Begin
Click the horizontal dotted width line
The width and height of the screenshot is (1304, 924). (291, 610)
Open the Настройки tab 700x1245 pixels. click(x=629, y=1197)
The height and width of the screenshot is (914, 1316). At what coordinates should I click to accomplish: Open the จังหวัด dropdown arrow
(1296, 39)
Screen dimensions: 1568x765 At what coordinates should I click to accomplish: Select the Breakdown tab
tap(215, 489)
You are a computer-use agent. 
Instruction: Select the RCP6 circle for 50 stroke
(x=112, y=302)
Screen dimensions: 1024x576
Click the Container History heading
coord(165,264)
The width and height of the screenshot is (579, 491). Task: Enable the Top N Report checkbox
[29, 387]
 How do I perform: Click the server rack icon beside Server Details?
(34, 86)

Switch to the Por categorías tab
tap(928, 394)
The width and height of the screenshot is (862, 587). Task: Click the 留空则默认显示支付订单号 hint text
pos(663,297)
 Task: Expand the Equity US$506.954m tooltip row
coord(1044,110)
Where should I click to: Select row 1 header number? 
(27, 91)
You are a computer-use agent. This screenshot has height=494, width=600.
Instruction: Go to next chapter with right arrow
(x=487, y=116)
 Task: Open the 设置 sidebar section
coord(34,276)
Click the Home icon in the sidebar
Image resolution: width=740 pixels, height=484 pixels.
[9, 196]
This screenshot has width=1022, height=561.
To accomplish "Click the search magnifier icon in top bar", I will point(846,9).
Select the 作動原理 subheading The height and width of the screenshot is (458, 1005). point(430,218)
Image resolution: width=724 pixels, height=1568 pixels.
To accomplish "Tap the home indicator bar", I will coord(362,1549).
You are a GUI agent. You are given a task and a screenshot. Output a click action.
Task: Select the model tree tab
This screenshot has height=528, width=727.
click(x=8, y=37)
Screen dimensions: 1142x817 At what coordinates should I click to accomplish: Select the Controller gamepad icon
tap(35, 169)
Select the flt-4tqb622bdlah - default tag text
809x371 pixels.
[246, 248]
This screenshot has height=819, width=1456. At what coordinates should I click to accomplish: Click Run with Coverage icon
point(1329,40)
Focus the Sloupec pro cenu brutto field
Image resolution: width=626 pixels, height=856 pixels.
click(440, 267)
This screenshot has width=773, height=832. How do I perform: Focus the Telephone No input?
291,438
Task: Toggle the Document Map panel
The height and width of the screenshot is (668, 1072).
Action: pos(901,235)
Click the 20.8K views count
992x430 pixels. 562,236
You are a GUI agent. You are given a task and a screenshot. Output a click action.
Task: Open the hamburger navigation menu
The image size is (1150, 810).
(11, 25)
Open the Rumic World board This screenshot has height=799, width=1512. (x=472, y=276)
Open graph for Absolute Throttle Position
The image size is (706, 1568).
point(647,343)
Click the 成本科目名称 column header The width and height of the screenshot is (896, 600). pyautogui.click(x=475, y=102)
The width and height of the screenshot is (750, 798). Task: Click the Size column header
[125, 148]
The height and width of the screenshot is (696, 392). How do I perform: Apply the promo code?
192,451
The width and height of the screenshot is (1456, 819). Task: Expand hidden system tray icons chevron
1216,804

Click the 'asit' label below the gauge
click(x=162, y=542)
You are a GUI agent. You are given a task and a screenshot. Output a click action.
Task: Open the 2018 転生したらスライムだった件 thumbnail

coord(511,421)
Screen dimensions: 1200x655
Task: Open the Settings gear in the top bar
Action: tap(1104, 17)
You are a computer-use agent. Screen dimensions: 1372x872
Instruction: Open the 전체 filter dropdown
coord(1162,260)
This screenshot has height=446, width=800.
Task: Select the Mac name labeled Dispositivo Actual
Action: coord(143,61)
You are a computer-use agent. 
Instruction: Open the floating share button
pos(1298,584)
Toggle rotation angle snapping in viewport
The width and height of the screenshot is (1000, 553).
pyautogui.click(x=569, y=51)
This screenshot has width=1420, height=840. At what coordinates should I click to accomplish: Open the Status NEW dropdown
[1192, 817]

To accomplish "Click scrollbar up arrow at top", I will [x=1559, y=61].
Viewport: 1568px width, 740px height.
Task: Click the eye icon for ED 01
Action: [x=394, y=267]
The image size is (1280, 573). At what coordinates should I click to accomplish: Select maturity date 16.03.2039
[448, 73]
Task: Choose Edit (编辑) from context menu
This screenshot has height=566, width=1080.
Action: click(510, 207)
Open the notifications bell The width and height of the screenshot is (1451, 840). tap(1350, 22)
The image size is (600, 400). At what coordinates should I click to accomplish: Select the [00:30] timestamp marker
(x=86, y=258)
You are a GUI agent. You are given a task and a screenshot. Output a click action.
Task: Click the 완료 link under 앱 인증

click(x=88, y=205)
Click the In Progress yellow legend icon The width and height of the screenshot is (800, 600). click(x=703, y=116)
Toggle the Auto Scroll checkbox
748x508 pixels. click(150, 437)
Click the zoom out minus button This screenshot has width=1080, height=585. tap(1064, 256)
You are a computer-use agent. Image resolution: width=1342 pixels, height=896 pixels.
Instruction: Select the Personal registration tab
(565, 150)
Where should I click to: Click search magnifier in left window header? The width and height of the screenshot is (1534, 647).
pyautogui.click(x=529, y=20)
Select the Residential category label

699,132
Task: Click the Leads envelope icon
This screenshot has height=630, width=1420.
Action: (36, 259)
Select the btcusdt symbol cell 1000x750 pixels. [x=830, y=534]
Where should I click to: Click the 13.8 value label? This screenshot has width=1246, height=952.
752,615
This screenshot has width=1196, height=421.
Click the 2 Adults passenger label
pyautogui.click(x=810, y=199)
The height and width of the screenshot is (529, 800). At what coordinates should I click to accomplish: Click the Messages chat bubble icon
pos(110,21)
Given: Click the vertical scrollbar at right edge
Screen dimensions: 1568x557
End
WHAT IS EXPECTED
Recast the lines from the line containing "Screen dimensions: 1024x576" to the line containing "coord(1044,110)", both included, as a Markdown table with columns No. and Line. Number each line in No., and leave out blank lines.

WRITTEN RESPONSE
| No. | Line |
|---|---|
| 1 | Screen dimensions: 1024x576 |
| 2 | Click the Container History heading |
| 3 | coord(165,264) |
| 4 | The width and height of the screenshot is (579, 491). Task: Enable the Top N Report checkbox |
| 5 | [29, 387] |
| 6 |  How do I perform: Click the server rack icon beside Server Details? |
| 7 | (34, 86) |
| 8 | Switch to the Por categorías tab |
| 9 | tap(928, 394) |
| 10 | The width and height of the screenshot is (862, 587). Task: Click the 留空则默认显示支付订单号 hint text |
| 11 | pos(663,297) |
| 12 |  Task: Expand the Equity US$506.954m tooltip row |
| 13 | coord(1044,110) |